Data extract:
##########

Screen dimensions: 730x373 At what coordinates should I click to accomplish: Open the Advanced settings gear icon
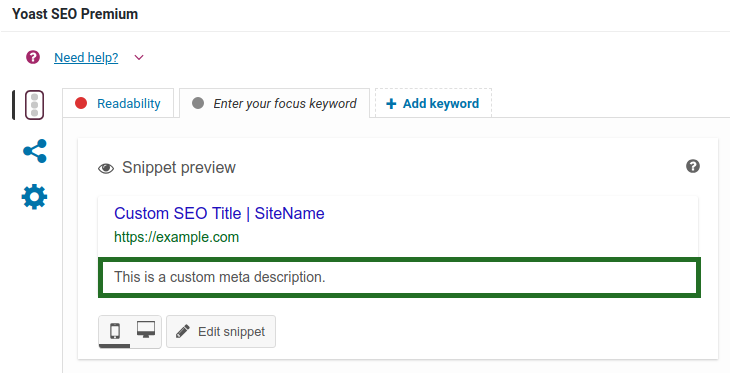(x=34, y=197)
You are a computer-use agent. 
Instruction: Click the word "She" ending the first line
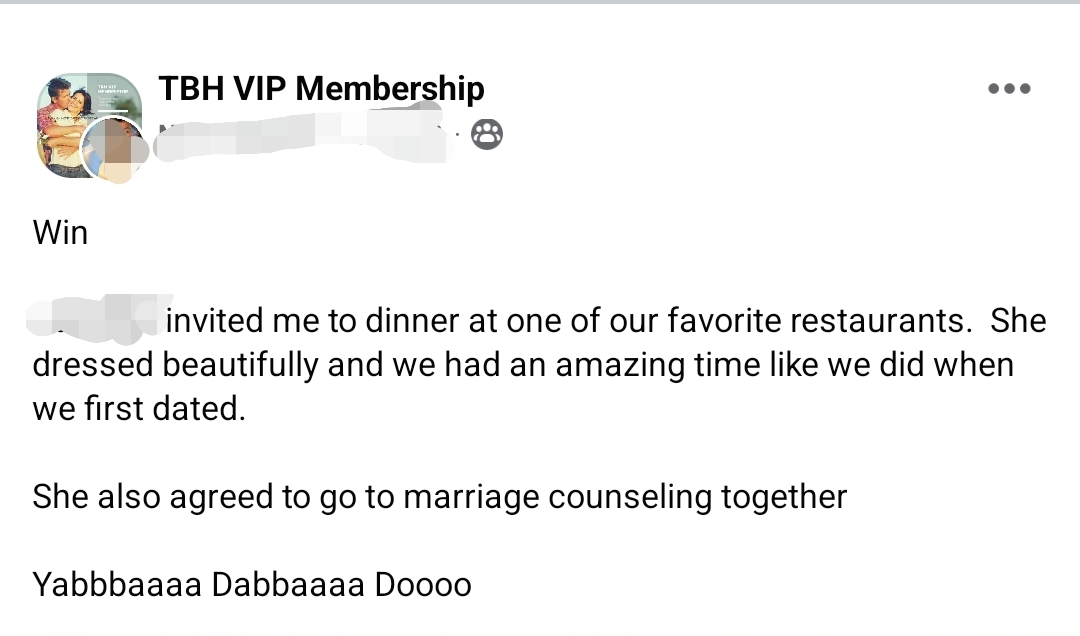(x=1018, y=321)
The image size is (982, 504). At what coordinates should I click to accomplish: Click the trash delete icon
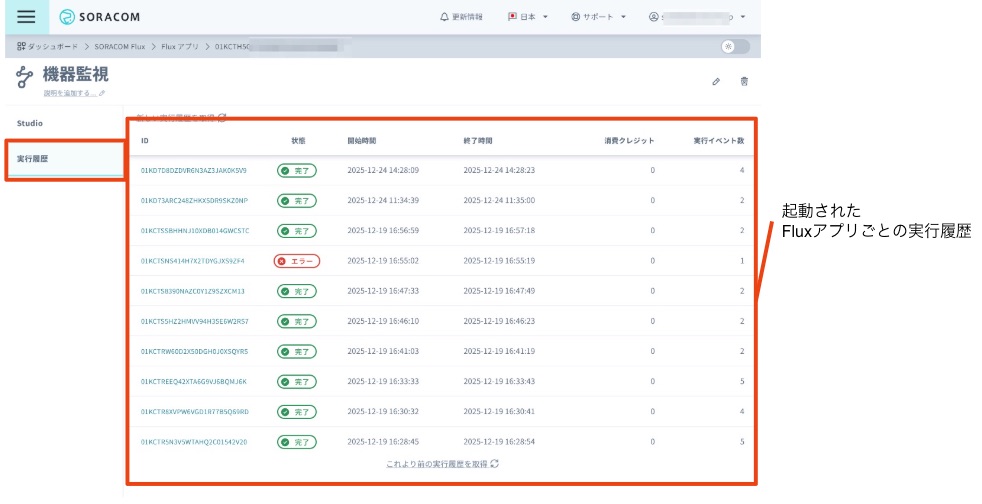(x=743, y=82)
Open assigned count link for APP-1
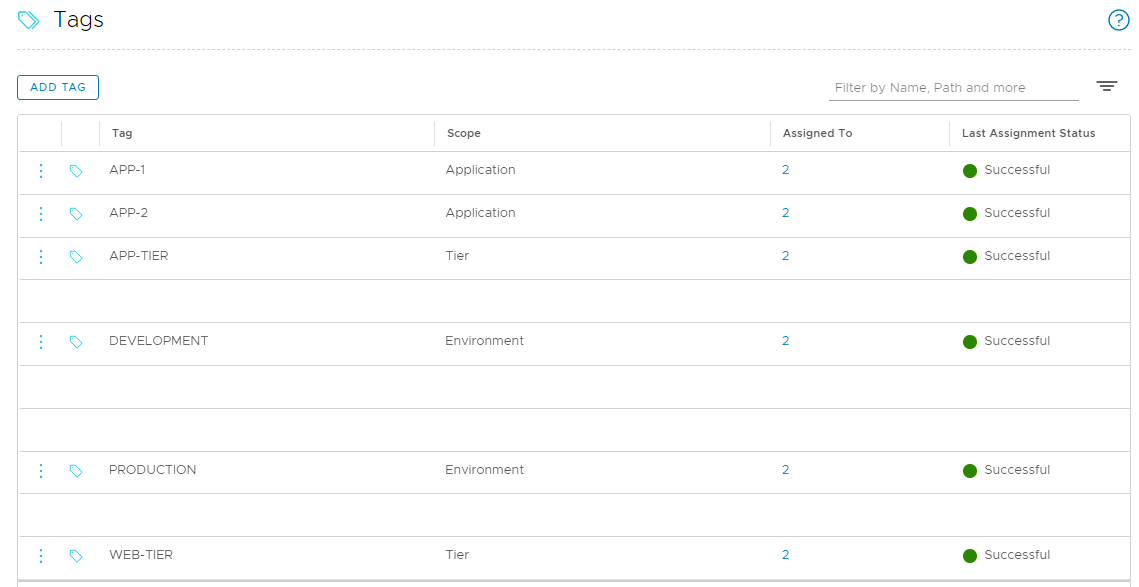The image size is (1139, 587). [x=785, y=170]
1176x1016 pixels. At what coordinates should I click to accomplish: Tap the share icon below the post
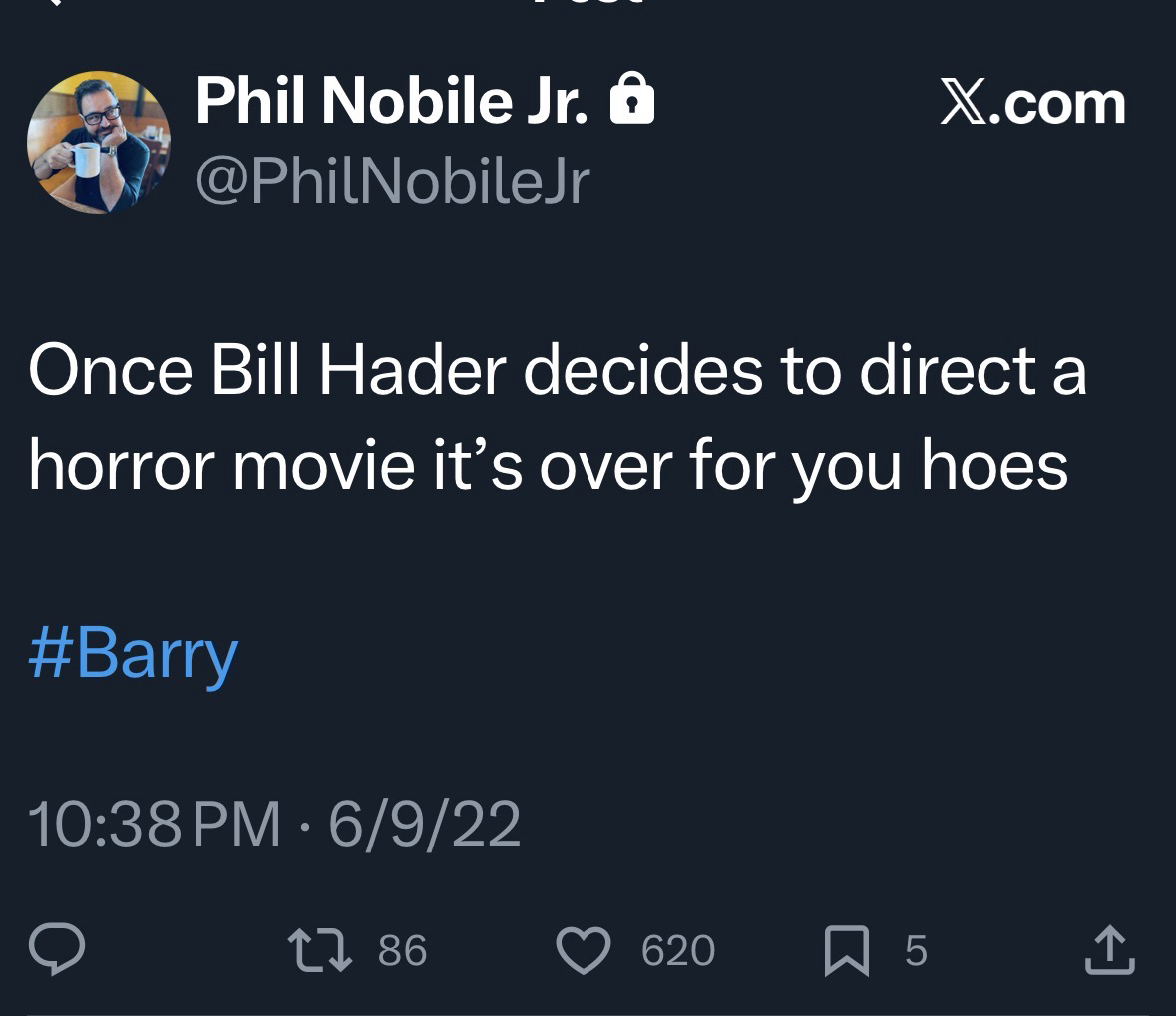click(1109, 949)
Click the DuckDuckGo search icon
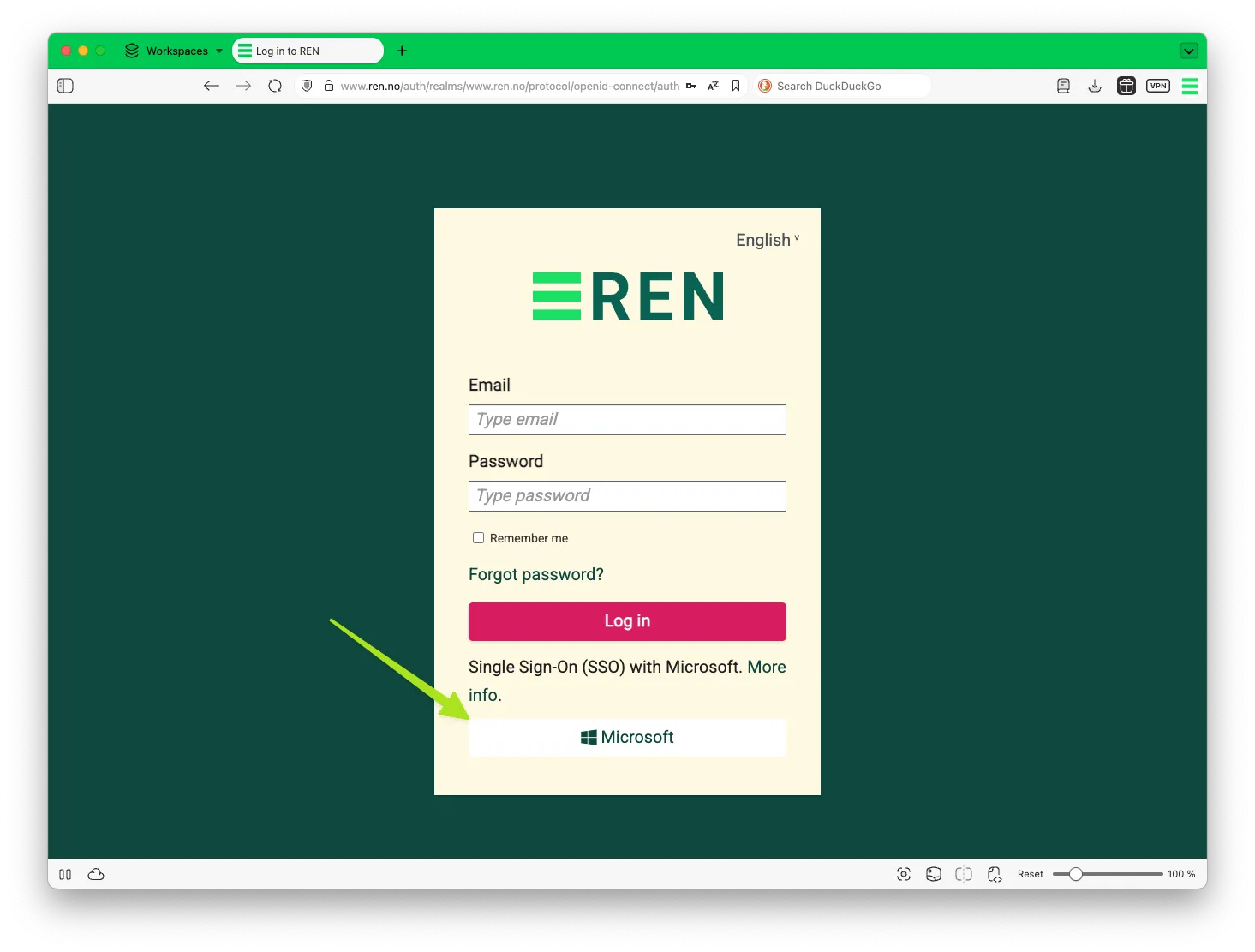The width and height of the screenshot is (1255, 952). tap(764, 86)
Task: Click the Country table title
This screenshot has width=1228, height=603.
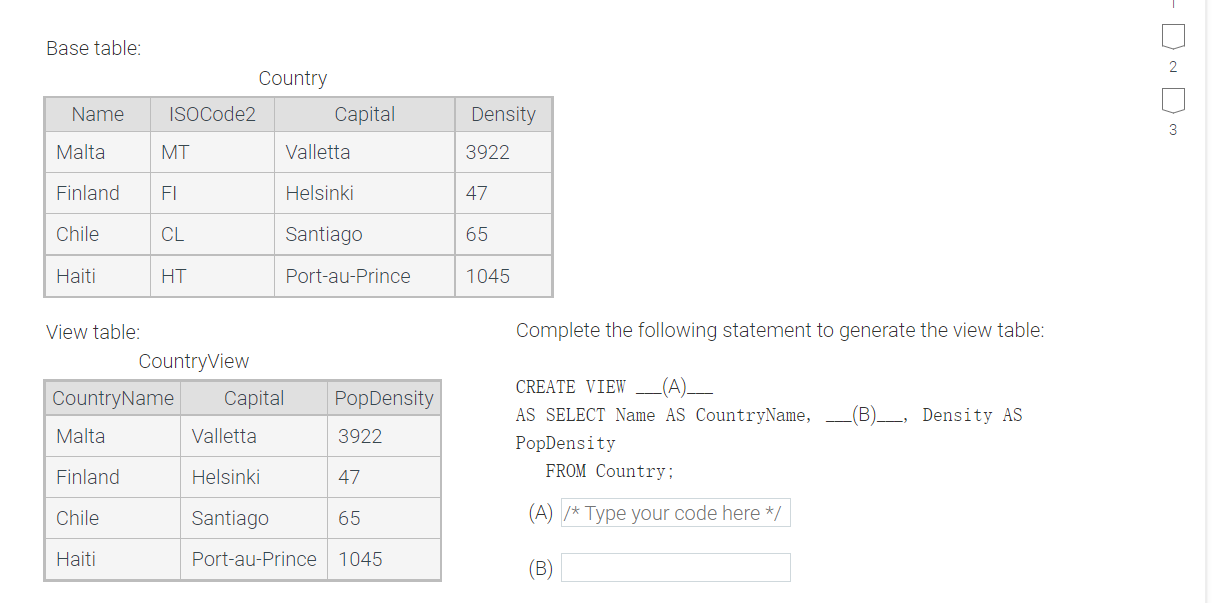Action: pos(293,78)
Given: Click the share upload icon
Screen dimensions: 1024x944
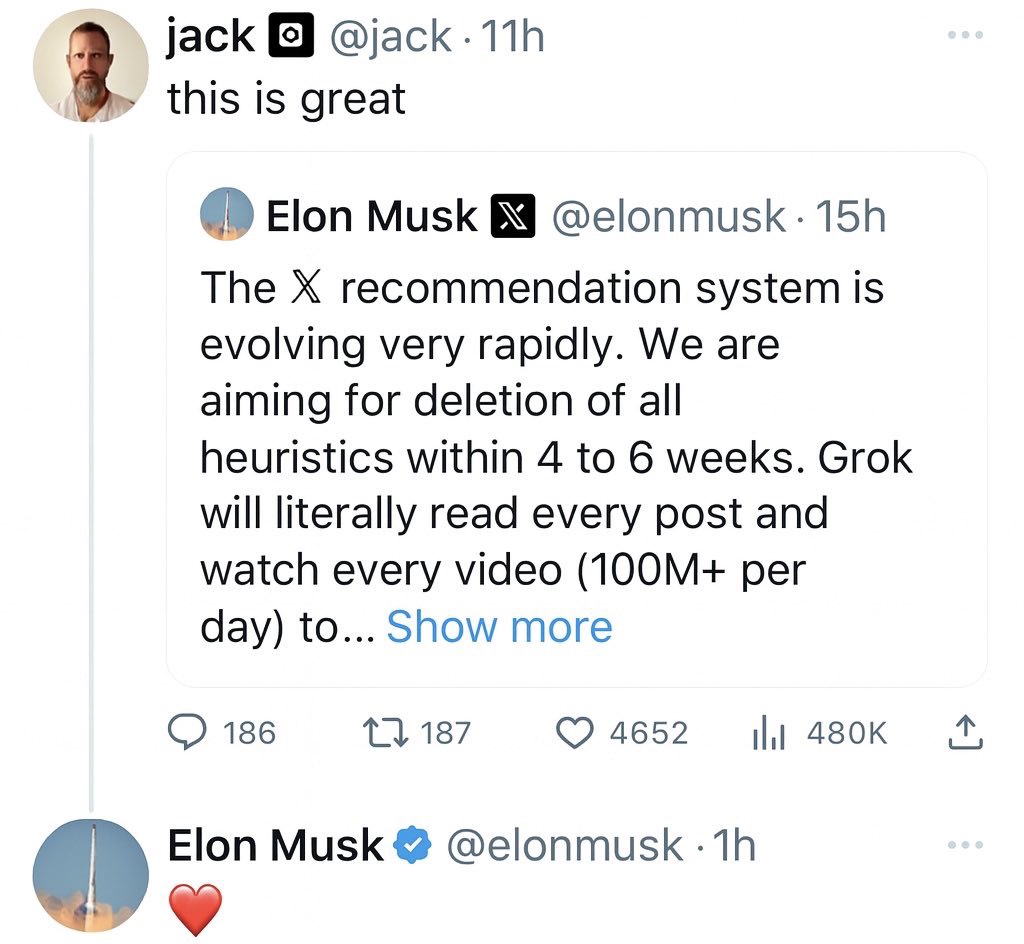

##########

Problem:
Retype, exactly and only, the lines from the one containing "The image size is (982, 504)." through the end of the entries, both ends included, and omit all pictures.

Answer section:
The image size is (982, 504). At what coordinates should I click to accomplish: Click the trash delete icon
(x=743, y=82)
Open assigned count link for APP-1
The image size is (1139, 587). [x=785, y=170]
1176x1016 pixels. At what coordinates should I click to accomplish: Tap the share icon below the post
click(1109, 949)
Click the DuckDuckGo search icon
The width and height of the screenshot is (1255, 952). tap(764, 86)
Task: Click the Country table title
This screenshot has width=1228, height=603.
Action: pos(293,78)
Given: Click the share upload icon
Screen dimensions: 1024x944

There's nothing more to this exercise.